The problem is that sooner or later this kind of slack built around the delivery of value is going to take over, and your organisation will become obsolete and replaceable.

It’s an important conversation to have, and you can’t start having it soon enough.

Your own authenticity

Consistency and authenticity are about doing what you expect of yourself, not what others expect of you.

Even when something is useless, even when nobody is paying attention, even when 99.9% of people would act differently, even when you will not get any reward. Doing that is what builds your persona, your character, your set of values, your story. And by doing it repeatedly, you are authentic.

Others are unfathomable, they falter, they change, they do not know you and what you are around to do. They know themselves, and they can choose, each one of them, for their own consistency.

Take ownership of your own.

About helping

Helping others is not always easy, but it’s always the right thing to do.

Of course, “others” does not mean everybody. You have limits, boundaries and restrictions, and being aware of those is very important for your support to be effective. Similarly, “helping” takes different shapes in different situations, and you will find that what you did to help somebody might simply not work to help another.

Start with yourself, get a solid grasp on your own life, and then relentlessly open up to the others and be present. This might sound like a long way, but it might be the only alternative to “let me know if you need anything”.

Shout

What is it that you have that others don’t?

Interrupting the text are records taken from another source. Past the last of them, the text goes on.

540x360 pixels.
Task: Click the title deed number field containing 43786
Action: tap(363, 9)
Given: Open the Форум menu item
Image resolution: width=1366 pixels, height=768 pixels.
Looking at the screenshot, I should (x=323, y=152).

What can you offer that is unique, difficult to replicate and of value?

What do you have to say that we have not heard a thousand times before?

If you try to get the attention with something that is in abundance, the only chance you’ll have is to shout louder. And that’s a lost game already, as you’ll always find someone who can shout louder than you (perhaps not today, but tomorrow for sure).

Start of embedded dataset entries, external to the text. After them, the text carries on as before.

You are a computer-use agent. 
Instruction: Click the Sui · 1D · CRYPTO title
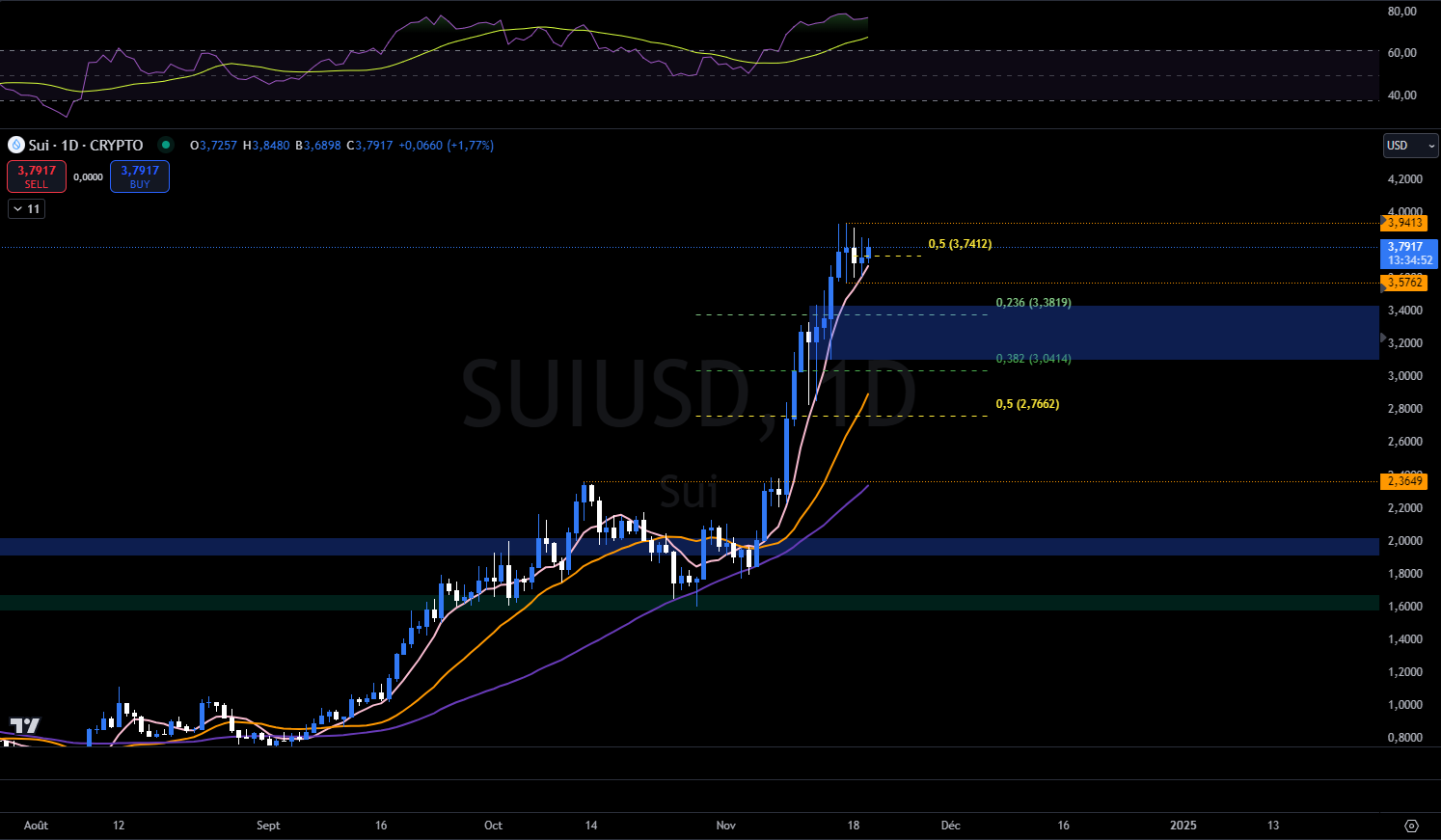pyautogui.click(x=85, y=145)
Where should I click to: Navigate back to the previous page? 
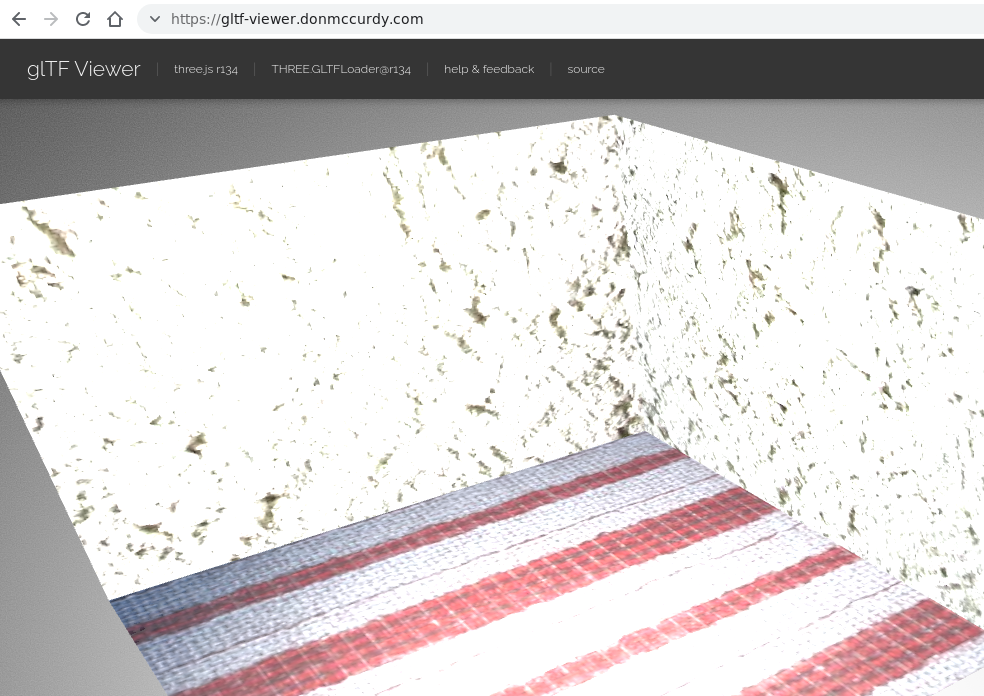click(x=18, y=18)
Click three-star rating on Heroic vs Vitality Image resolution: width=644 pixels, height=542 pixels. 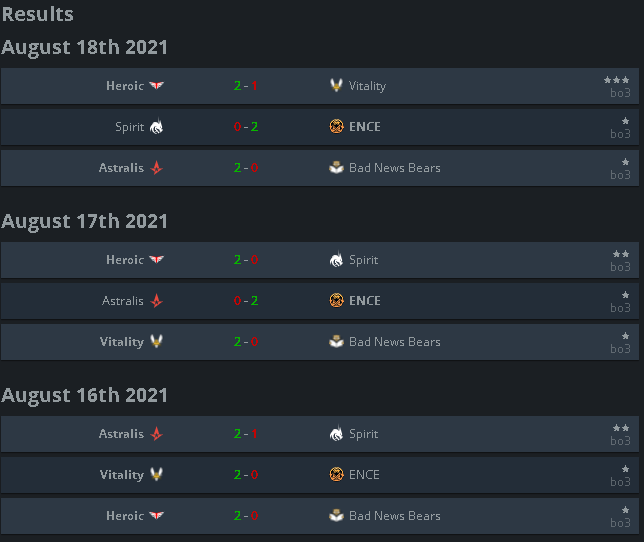(x=616, y=80)
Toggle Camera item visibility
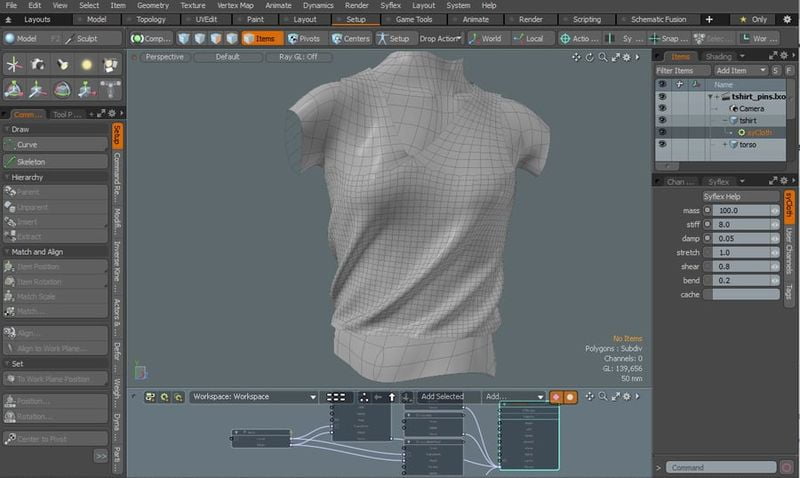Viewport: 800px width, 478px height. coord(662,108)
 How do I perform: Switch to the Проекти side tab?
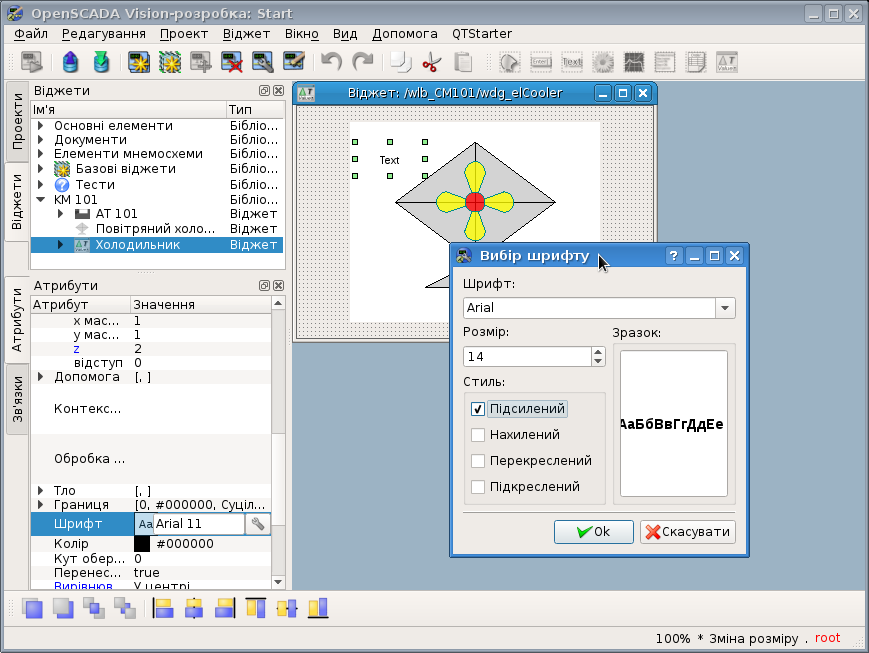(x=17, y=122)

If instead your art, product, content, service is different, you have the option to shape your way to your audience, sit down and listen, learn, get better, make it better, and eventually establish a position that is going to be difficult to replace with something else.

It’s the power of relationships, after all.

The perfect excuse

They don’t care.

It’s the perfect excuse, an impenetrable shield when we have something to ship.

It’s perfect and impenetrable because of course they do not care.

Why should they? Why should somebody that is not you care about the job you have to do, the impact you are trying to have in the world, the change you are out to make?

Perhaps, all of that is going to impact more people than anything else before. And yet until the impact has happened, until everything is done and complete, until you’ve moved on to something else (and perhaps even for a little while after that), no one will care.

If we are doing things with the expectation that others will confirm their validity, that they will see how great they are and give us some sort of reward, we are already set up for failure.

Important job is for ourselves in the first place.

It’s the type of job you would do when nobody is watching, when you are left alone, when you have no team and no company. It matters to you, and that’s why you should go ahead and ship it. All the others will give it a look, at best, and then move on with their big thing.